Macron et les quarante casseurs

Petit coup dans le tibia de la politique répressive gouvernementale et interview du "leader des casseurs" des Gilets Jaunes montpellierains

23 mars 2019, Montpellier. Le mouvement des Gilets Jaunes est encore vigoureux. La semaine précédente, durant l'acte 18, les Gilets Jaunes ont challengé l'idée qu'ils sont anti-écologie en rejoignant les marcheurs pour le climat partout en France. Le nombre jaune, le compteur mis en place par les Gilets Jaunes a pu recenser 269.000 MANUfestants, trois fois plus que le week-end précédent.

Affrontements tardifs durant l'acte 10 des gilets jaunes à Montpellier. - Reflets

La convergence ne s'est pas faite sans cahots. À Montpellier, les deux cortèges prendront deux directions différentes avant de se retrouver face à face, au niveau du boulevard du Jeu de Paume. Ils échangeront quelques mots, avant de continuer une partie de leur route ensemble. À Paris, trois marches (solidarité, climat et gilets jaunes) doivent converger. Mais très vite, des affrontements éclatent rendant la rencontre difficile. Des agences bancaires sont prises à partie et la police gaze le cortège pour le climat.

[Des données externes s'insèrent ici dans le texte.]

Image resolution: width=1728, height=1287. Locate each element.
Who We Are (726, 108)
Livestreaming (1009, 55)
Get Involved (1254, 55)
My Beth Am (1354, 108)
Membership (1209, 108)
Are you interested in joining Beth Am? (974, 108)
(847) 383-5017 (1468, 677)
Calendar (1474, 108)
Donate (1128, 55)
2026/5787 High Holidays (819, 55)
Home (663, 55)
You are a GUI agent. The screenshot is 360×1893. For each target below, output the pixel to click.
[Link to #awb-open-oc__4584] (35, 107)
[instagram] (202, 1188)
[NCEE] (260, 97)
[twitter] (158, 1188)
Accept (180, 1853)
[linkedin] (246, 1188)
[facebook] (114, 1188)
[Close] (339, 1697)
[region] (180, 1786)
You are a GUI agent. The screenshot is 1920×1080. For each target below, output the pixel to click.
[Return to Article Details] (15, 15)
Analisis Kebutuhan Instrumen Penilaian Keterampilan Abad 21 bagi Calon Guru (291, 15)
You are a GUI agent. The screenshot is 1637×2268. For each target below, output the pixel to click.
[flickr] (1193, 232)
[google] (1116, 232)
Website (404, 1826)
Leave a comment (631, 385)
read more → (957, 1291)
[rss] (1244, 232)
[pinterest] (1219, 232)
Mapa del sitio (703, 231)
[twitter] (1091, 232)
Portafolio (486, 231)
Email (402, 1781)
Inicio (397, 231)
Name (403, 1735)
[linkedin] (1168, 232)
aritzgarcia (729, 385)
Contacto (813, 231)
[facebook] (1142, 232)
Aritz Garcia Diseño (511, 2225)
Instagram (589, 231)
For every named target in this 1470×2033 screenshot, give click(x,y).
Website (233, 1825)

Le porte-parole de ANV COP 21 déclare alors : « Les manifestants ont dû faire marche arrière, ils sont stupéfaits, sous le choc », en dénonçant « une réaction complètement disproportionnée des forces de l’ordre ». « Quarante-cinq minutes après le départ, les forces de l’ordre ont lancé sans sommation plusieurs grenades de désencerclement dans le cortège »

Greenpeace, de son côté, tweete : « Ne prenez aucun risque et quittez la “marche pour le climat"» dénonçant « l’envoi de lacrymogènes sur des manifestants non violents et des familles »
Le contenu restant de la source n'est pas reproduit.